*Material provided*:
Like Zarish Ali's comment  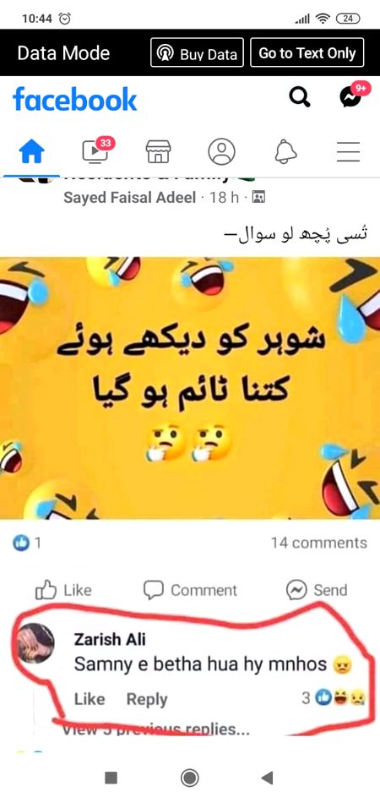coord(90,700)
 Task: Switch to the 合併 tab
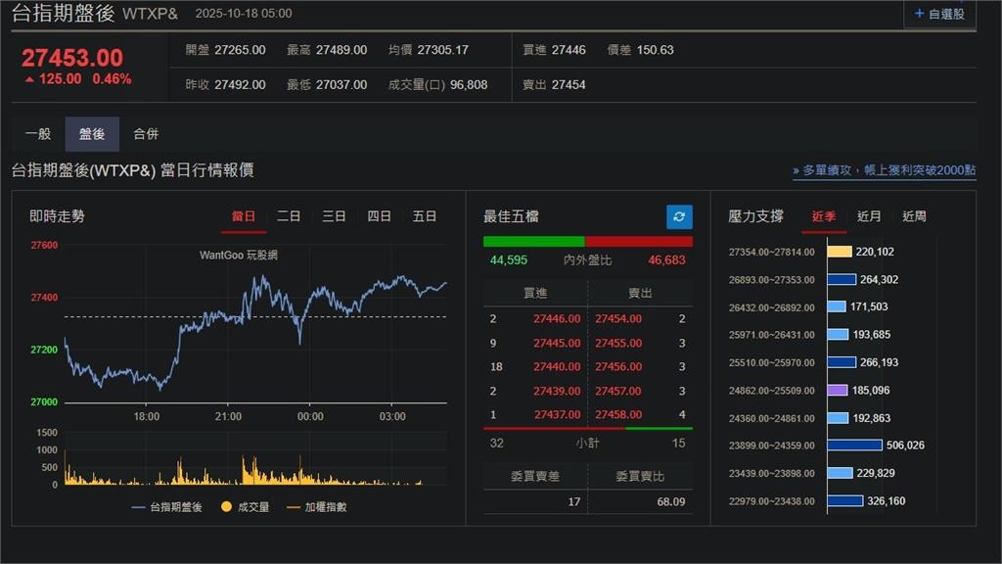point(145,133)
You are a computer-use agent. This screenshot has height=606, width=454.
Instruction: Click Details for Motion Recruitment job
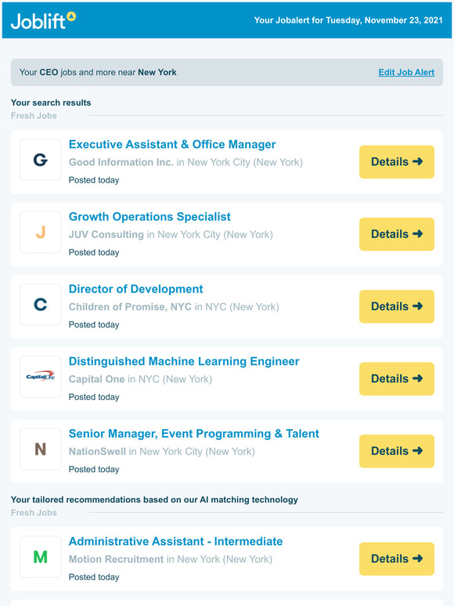coord(396,558)
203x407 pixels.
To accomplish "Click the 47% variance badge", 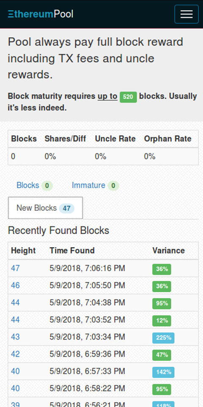I will (x=162, y=355).
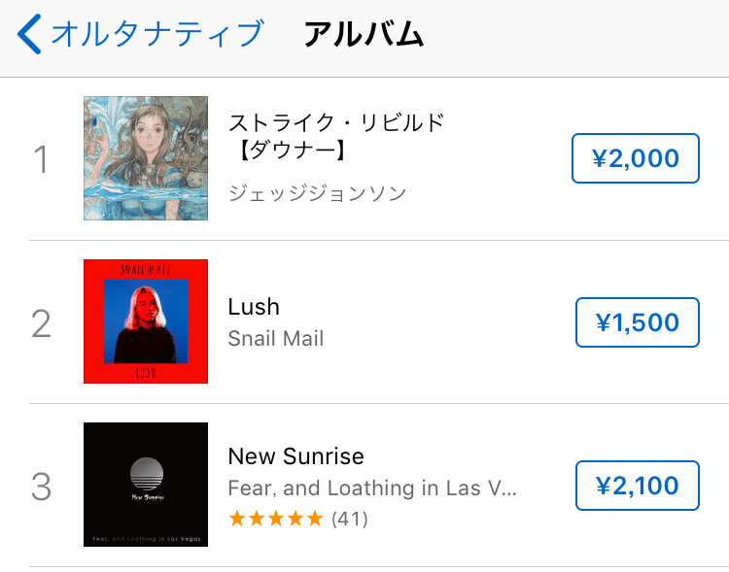Select rank 2 row number

click(42, 323)
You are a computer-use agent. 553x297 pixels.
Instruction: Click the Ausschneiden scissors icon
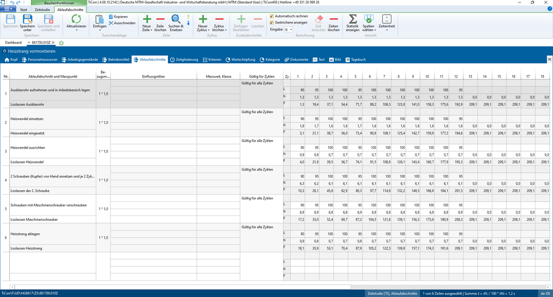coord(111,23)
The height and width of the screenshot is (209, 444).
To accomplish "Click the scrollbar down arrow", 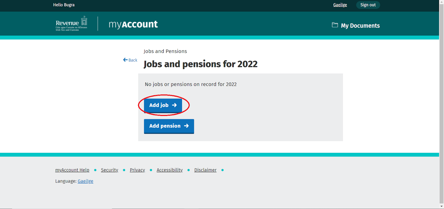I will (x=442, y=207).
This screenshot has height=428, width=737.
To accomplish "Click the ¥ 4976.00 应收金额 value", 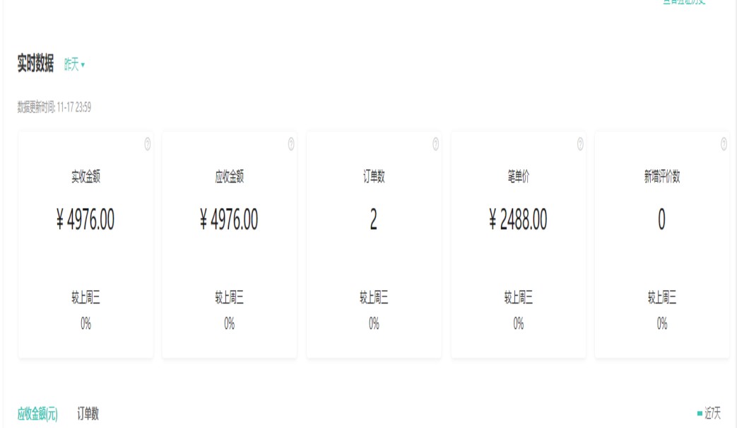I will (x=230, y=221).
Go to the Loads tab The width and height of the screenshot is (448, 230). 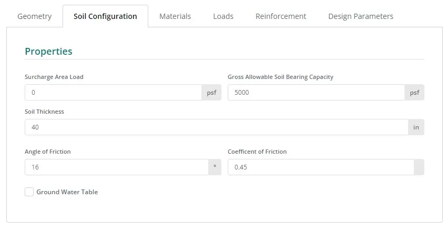tap(223, 16)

*What you need to do*:
Copy out each line of the entries that holds "agent".

*Your solution*:
You are a computer-use agent. This screenshot has height=606, width=454.
You are a computer-use agent. 553x297 pixels.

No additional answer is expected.